The spring and damper device, 2 according to the innovation, in addition to the aforementioned use in vehicles, can also be used for other facilities may be provided where jerky linear Deflections should be dampened and, if necessary, cushioned.

11 claims for protection

4 figures
25th

Claims (9)

New protection claims 1 to 9 Our reference VPA 82 G 3244 DE file reference G 82 22 808.6 1. Inductive spring and damper device according to the Principle of a linear synchronous machine for absorbing linear deflections, especially as an additional spring and shock absorbers for automobiles, with a piston-like magnetic pole arrangement contained in the cylindrical Interior of a hollow cylindrical winding with several magnetic coils arranged parallel to one another movable is held and the plurality of mutually parallel, annular.

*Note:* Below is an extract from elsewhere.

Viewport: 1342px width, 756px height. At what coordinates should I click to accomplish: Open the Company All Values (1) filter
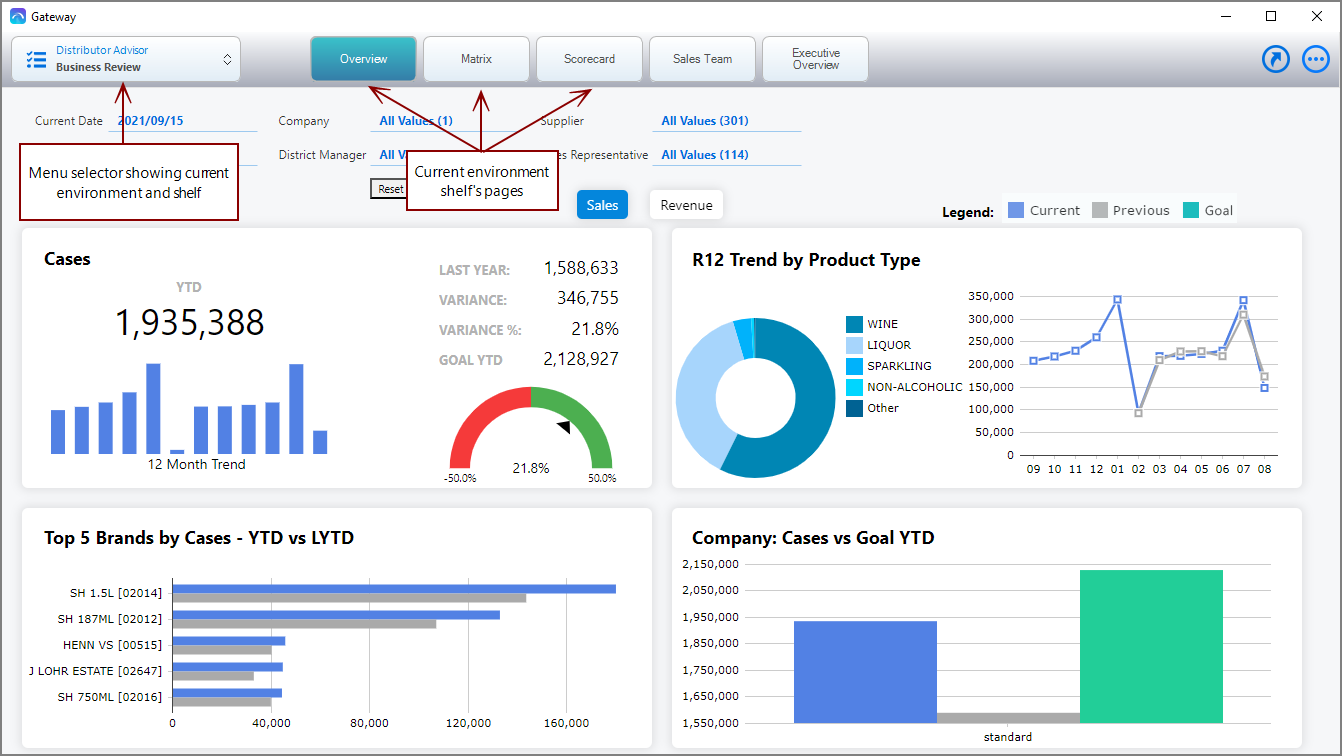[416, 121]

Permanent magnet poles with in The direction of immersion of the arrangement in the magnetic field generated by the magnetic coils is more alternating Has polarity, characterized by individual magnetic coils (8 to 16) whose Winding densities are of different sizes. 2. Inductive spring and damper device according to claim 1, characterized in that the winding density of the magnet coils (8 to 16) in Direction of the depth of immersion of the piston-like magnetic pole arrangement (2_0) in that caused by the magnetic coils Magnetic field is running increasingly. 3. Inductive spring and damper device according to claim 2, characterized by an increase in winding density that is more than linear. 4. Inductive spring and damper device according to one of claims 1 to 3, characterized in that the magnetic coils (8 to 16) in annular grooves (17) are made on the inside of a hollow cylindrical support body (3, 18). . ₁₀ - VPA 82 G32M0E 5. Inductive spring and damper device according to claim 4, characterized by a laraellierten carrier body (3 ^ 18). 6. Inductive spring and damper device according to claim 5, characterized by an alignment of the lamellae of the support body (_3, 18) in the radial direction with respect to the central axis of the device.
10 7. Inductive each and damper device according to one of claims 4 to 6, characterized in that that all grooves (17) have the same dimensions and blind fillers in individual grooves (19) are each arranged at the bottom of the groove. 8. Inductive spring and damper device according to one of claims 1 to 7, characterized that the distances between adjacent magnet coils (8 to 16) at least partially are of different sizes. 9. Inductive spring and damper device according to one of claims 1 to 8}, characterized in that that the distances between adjacent permanent magnet poles are at least partially different are great.